Tinubu Sends State Police Bill to Reps

President Bola Tinubu has formally moved the battle to establish state police to the doorstep of the House of Representatives, transmitting the Constitution of the Federal Republic of Nigeria (Alteration) (State Police) Bill, 2026, in a bid to secure the constitutional backing that would end more than two decades of debate over how Nigeria polices itself.

The President’s letter, addressed to Speaker Tajudeen Abbas and read on the floor of the House on Tuesday, asks lawmakers to amend the 1999 Constitution and create what he described as a “constitutional pathway for the establishment of State Police Services.” Tinubu framed the proposal as central to his administration’s security agenda, urging the House to move quickly. “The proposed legislation is a critical component of our administration’s strategy to reorganise Nigeria’s security architecture to better protect our citizens, and I am confident that the House of Representatives will act quickly to consider and pass this Bill,” he wrote.

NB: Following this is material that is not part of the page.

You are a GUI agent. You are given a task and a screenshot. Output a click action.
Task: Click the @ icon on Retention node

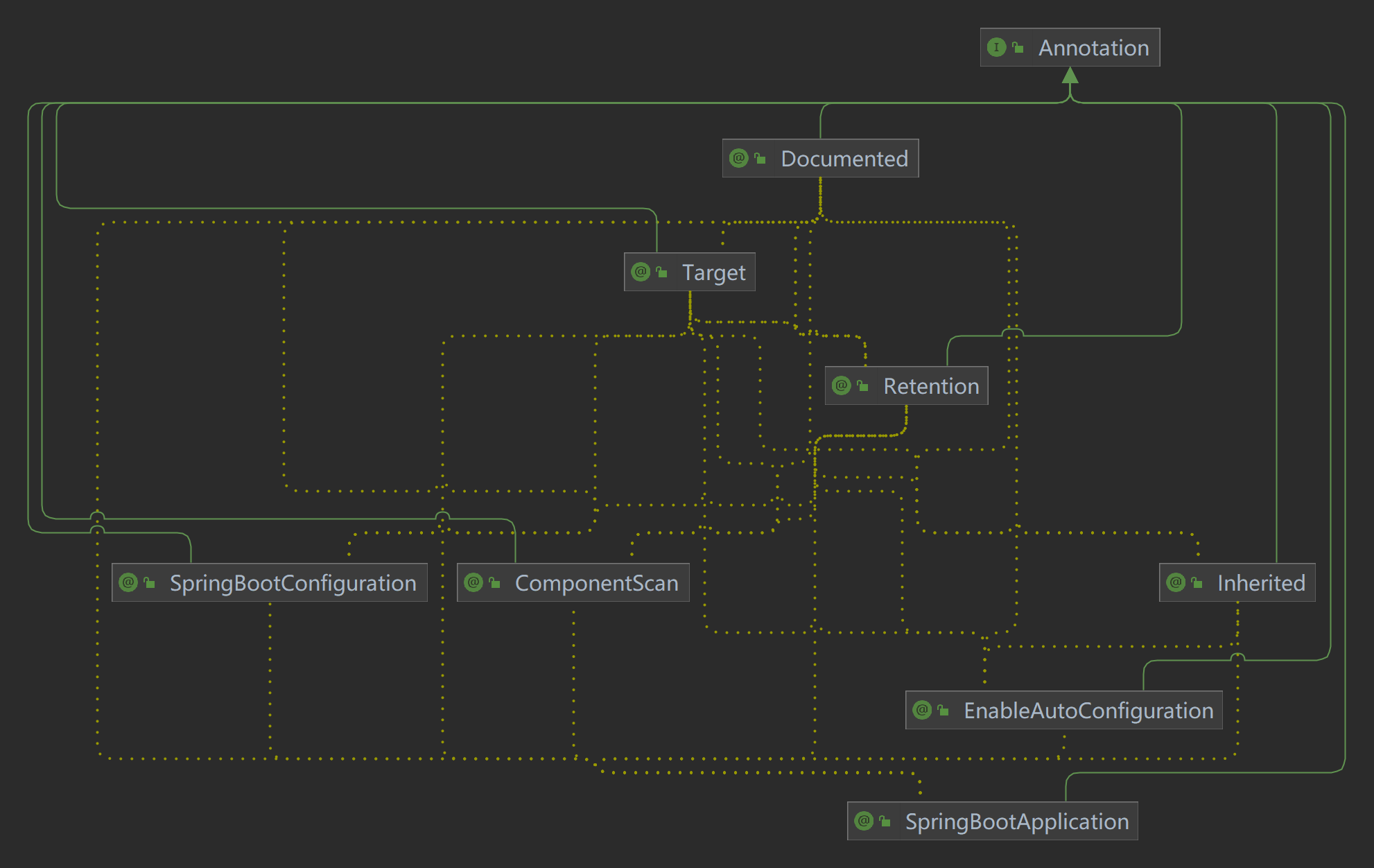[842, 385]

The transmission does not stand alone. It arrives barely two weeks after the Senate, on a Thursday sitting, passed its own version of the constitutional amendment after securing the two-thirds majority required to alter the 1999 Constitution. Senate Leader Opeyemi Bamidele, who led that debate, called the measure “one of the most significant constitutional reforms in our nation’s democratic evolution,” noting that it would empower the National Assembly to set national minimum standards on recruitment, training, vetting, discipline and the use of firearms so that state formations remain professional and accountable. In the same sitting, senators raised the allocation to the Nigeria Police Trust Fund from the Consolidated Revenue Fund from 0.5 per cent to one per cent, a signal that funding worries have not been lost on the lawmakers.

The machinery behind implementation is already turning. On July 7, Tinubu, represented by his Chief of Staff, Femi Gbajabiamila, inaugurated a Presidential Working Group tasked with producing what officials called a “technically robust, implementation-ready draft National Policing Bill” so that the operational law is ready the moment the constitutional amendment clears. Deputy Speaker Benjamin Kalu has also confirmed that a bicameral conference committee was set up to reconcile the Senate and House versions before final passage.

The urgency is rooted in hard numbers. Nigeria runs one of the most stretched police-to-population ratios in the world, with roughly 371,800 officers serving a population that has crossed 237 million, far below the United Nations benchmark of one officer to 450 citizens. A November 2025 assessment cited by the EU Agency for Asylum found that more than 100,000 of those officers were tied down on VIP and political protection duties, thinning frontline coverage even further. It was against this backdrop that Tinubu declared a nationwide security emergency on November 26, 2025, and ordered the recruitment of 50,000 constables, the first tranche of a longer plan to grow the force toward 650,000 personnel.

The officers themselves have become casualties of the crisis. Figures released by SBM Intelligence recorded 312 attacks on police facilities and personnel between January 2023 and April 2026, leaving 180 officers dead, with Katsina, Zamfara, Benue, Imo and Enugu among the worst hit. Inspector-General of Police Olatunji Disu, speaking in Enugu in June, admitted the Force was overstretched. “I will not come here and tell you that I have enough men. We do not have enough personnel,” he said.

The state police idea has travelled a long road. It has surfaced in successive constitutional review efforts since the return to democracy in 1999, championed at various points by governors and civil society groups who argued that a centralised force cannot police a federation of 36 states and widely varying threats, from banditry in the North-West and insurgency in the North-East to kidnapping in the Middle Belt and cultism in the South. Successive attempts stalled over fears that governors could weaponise local police against opponents, a concern Senate President Godswill Akpabio has said the current bill is designed to address through built-in accountability safeguards.

For now, the reform still faces a long procedural climb. Beyond concurrence by the House, the amendment must win the approval of at least two-thirds of the 36 State Houses of Assembly before it returns to the President for assent. Governors, through the Nigeria Governors’ Forum committee chaired by Ogun State’s Dapo Abiodun, have pressed for substantial control over appointments and operations, while the Attorney-General of the Federation, Lateef Fagbemi, has appealed to state assemblies to ratify quickly. “There is no denying the fact that we are in a critical moment security-wise, and all hands must be on deck,” Fagbemi said at the July inauguration.

Whether the House matches the Senate’s pace will determine how soon Nigeria takes what would be its most sweeping change to policing since 1999. The political will, for once, appears to be aligning across the executive, both chambers and the governors. What remains is the harder work of turning constitutional language into a functioning, accountable system on the ground.